Microsoft 365 Copilot agents are no longer just a demo feature for large enterprises. A Luxembourg company can now build a focused assistant for HR questions, sales preparation, internal policy search, IT ticket triage, finance checks, or customer support workflows. The business decision is not whether agents are impressive. It is whether one repeated job is clear enough, safe enough, and valuable enough to justify the licences, implementation time, and governance work this quarter.
For most SMEs, the first useful agent should not be autonomous. It should answer a narrow set of questions using approved sources, inside Microsoft 365, with a named owner who reviews failures. That sounds modest. It is also where the return is easiest to measure.

What changed
Microsoft’s current Copilot Studio positioning is simple: agents can answer questions, retrieve or summarize information, take requested actions, automate workflows, and, in more advanced cases, operate independently or escalate work. The same product family now spans lightweight Agent Builder inside Microsoft 365 Copilot and fuller Copilot Studio builds that can publish to Microsoft 365 Copilot, Teams, websites, apps, and other channels.
Start with Agent Builder when the need is a simple internal assistant: answer staff questions from these policies, summarize unread customer emails, or help sales prepare for a meeting from approved account notes. Move to Copilot Studio when the agent needs stricter source control, richer topics, connectors, actions, analytics, external channels, or a formal publishing process through administrators.
The first five use cases worth testing
- HR and policy assistant: answers staff questions from employee handbooks, travel policies, leave rules, social media policies, and internal procedures.
- Sales and account briefing agent: pulls together meeting notes, email context, public company information, and previous proposals so a sales lead can prepare faster.
- IT support triage agent: helps users describe an issue, checks common fixes, drafts ticket notes, and routes requests.
- Finance operations assistant: helps check invoices against policy, summarize supplier history, or prepare exception lists.
- Client service knowledge agent: gives teams a consistent way to answer service questions from approved public or internal material.
The limits that matter
The most common failure point is not the model. It is data access. If an agent uses a file from OneDrive or SharePoint, users still need permission to that file. If a builder uploads a file directly into an agent, the information may become available to everyone who can use that agent. That can be useful for a public handbook. It can be wrong for HR cases, financial details, customer contracts, personal data, or commercially sensitive material.
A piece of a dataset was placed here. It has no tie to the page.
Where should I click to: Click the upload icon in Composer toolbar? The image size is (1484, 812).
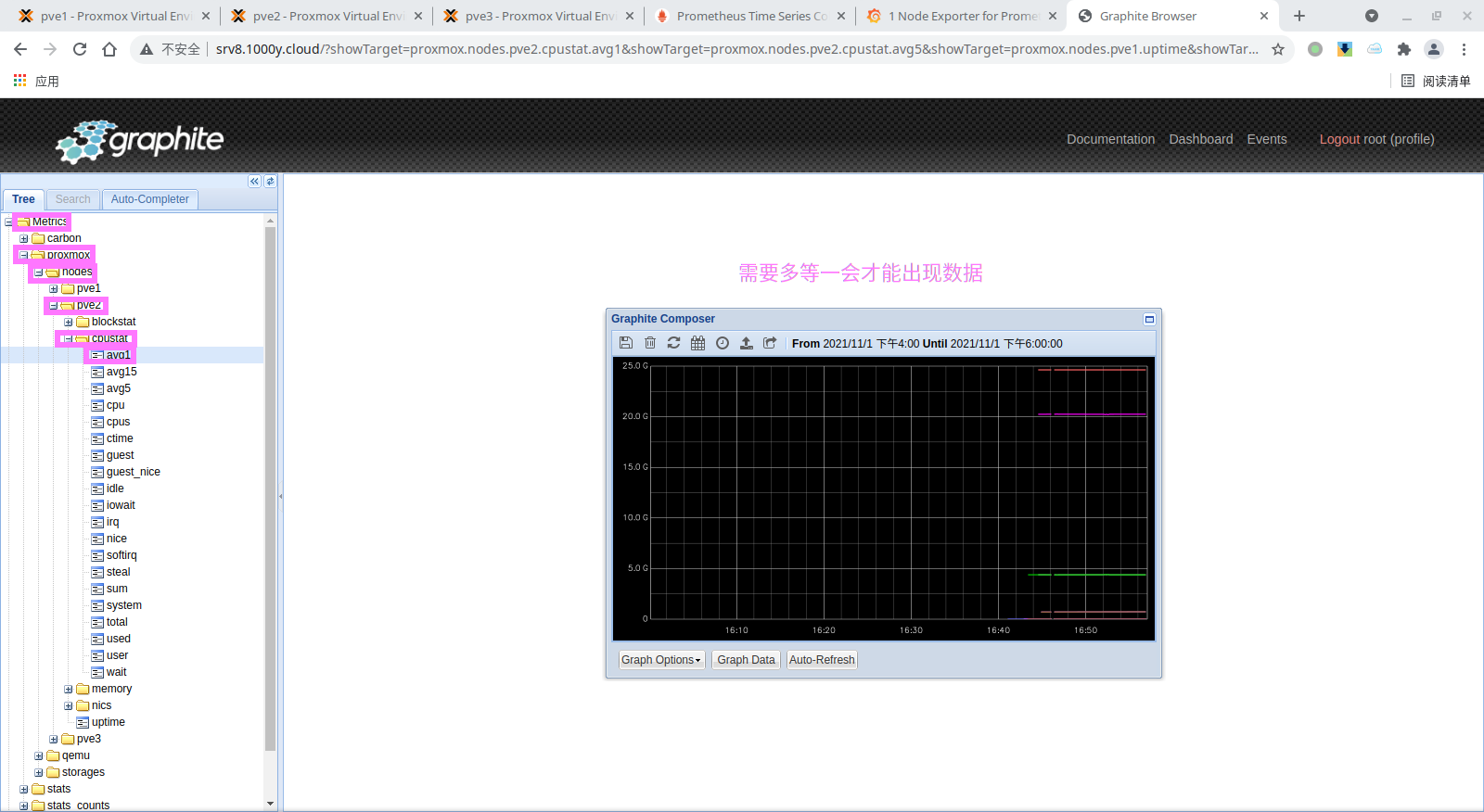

There are also product limits. Microsoft’s Agent Builder documentation says web content can be blocked by tenant policy, even if the UI shows a web toggle. It also says agents created with Microsoft 365 Copilot cannot be used in Teams Chat. Microsoft’s knowledge-source documentation lists supported sources and notes that stricter control over what knowledge is used belongs in Copilot Studio.
Pricing: the useful budget range
The product price starts with Microsoft’s own licences. Microsoft’s Copilot Studio page currently lists Microsoft 365 Copilot at $30 per user/month, paid yearly, with Copilot Studio access for licensed users to build and use internal agents. The same page says Copilot Studio is sold as tenant-wide packs of 25,000 Copilot Credits at $200 per pack/month, and that pay-as-you-go is also available through an Azure subscription.
For implementation support, public Luxembourg and European listings vary widely. Telindus Luxembourg lists a €20,000 Copilot for Microsoft 365 readiness assessment on Microsoft Marketplace. Inetum lists a €4,526 five-day Copilot Microsoft 365 readiness assessment. Other providers publish capabilities but not fixed prices, including PwC Luxembourg, Sopra Steria Luxembourg, SK Consulting, Devoteam Luxembourg, and House of Training.
My opinion: a sensible first budget for an SME is not buy Copilot for everyone. It is one scoped pilot.
A practical action plan
- List five repeated questions or workflows that cost time every week.
- Pick one with low legal risk and clear source documents.
- Classify the knowledge sources: public, internal, confidential, regulated.
- Decide whether Agent Builder is enough or Copilot Studio is needed.
- Ask for pricing that separates licences, Copilot credits, implementation, training, and support.
- Test the agent with wrong, vague, sensitive, and out-of-scope prompts before sharing it.
Copilot agents can be useful for Luxembourg companies now. The companies that get value will not be the ones that build the most agents. They will be the ones that build one narrow agent, with clean data, a clear owner, and a budget model they understand.